A ataxia de Friedreich é caracterizada pela perda progressiva da coordenação motora, afetando a marcha e os movimentos dos membros. Além disso, a doença pode causar:

  • Fraqueza muscular;
  • Problemas de fala (disartria);
  • Perda de sensibilidade nos membros;
  • Deformidades ósseas e problemas cardíacos.

Com o tempo, a mobilidade do paciente fica severamente comprometida, sendo comum a necessidade de cadeiras de rodas. A expectativa de vida também pode ser reduzida, principalmente devido a complicações cardíacas associadas à doença.

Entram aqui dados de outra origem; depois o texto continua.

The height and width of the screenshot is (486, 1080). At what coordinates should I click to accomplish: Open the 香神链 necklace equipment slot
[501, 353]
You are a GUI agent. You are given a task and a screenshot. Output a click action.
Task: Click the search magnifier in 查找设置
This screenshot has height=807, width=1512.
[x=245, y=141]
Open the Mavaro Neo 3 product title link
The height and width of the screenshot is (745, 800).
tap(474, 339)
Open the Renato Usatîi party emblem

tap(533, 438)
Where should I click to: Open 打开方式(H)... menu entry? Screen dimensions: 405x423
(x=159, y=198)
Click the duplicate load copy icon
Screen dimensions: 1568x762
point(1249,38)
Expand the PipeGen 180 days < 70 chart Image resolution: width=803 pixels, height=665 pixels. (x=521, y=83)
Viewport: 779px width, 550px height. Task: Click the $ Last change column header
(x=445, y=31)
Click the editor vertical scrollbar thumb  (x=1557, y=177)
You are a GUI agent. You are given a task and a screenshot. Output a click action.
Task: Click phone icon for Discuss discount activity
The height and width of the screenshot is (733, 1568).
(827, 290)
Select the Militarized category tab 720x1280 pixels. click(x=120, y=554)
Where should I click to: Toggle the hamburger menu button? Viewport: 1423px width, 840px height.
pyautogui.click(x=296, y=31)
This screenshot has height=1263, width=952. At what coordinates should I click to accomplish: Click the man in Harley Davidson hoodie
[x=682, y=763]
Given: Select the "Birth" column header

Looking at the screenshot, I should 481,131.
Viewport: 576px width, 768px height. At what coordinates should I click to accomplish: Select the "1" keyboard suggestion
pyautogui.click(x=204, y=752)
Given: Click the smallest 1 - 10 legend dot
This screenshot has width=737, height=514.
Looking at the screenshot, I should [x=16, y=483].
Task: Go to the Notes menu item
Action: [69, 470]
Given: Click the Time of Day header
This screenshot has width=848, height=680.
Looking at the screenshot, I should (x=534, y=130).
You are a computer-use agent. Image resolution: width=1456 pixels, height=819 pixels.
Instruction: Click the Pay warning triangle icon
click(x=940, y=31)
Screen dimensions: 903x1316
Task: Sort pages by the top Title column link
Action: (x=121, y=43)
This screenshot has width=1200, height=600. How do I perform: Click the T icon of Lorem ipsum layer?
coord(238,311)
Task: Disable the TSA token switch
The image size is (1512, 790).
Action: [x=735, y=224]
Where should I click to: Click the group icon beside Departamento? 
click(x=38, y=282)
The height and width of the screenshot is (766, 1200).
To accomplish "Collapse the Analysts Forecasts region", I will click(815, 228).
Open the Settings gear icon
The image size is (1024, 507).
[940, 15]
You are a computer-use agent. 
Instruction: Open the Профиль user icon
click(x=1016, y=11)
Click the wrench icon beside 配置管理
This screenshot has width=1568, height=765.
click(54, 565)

Avanços no tratamento: uma esperança para os pacientes

Atualmente, não há cura para a ataxia de Friedreich, mas avanços recentes trazem esperança. Em 2024, a Food and Drug Administration (FDA), nos Estados Unidos, aprovou o uso do medicamento omaveloxolona, que pode ajudar a reduzir os danos oxidativos causados pela doença e retardar sua progressão.

No entanto, a disponibilidade do tratamento no Brasil ainda é incerta. Pacientes como Renan precisam lidar não apenas com os desafios da doença, mas também com a burocracia e a dificuldade de acesso a medicamentos especializados.

O caminho da conscientização

Casos como o de Renan destacam a importância de divulgar informação sobre doenças raras. O diagnóstico precoce é fundamental para garantir melhor qualidade de vida aos pacientes, permitindo a adoção de medidas terapêuticas e de suporte adequadas.

Com mais conhecimento e investimentos na pesquisa, o futuro pode ser mais promissor para aqueles que enfrentam a ataxia de Friedreich e outras doenças raras.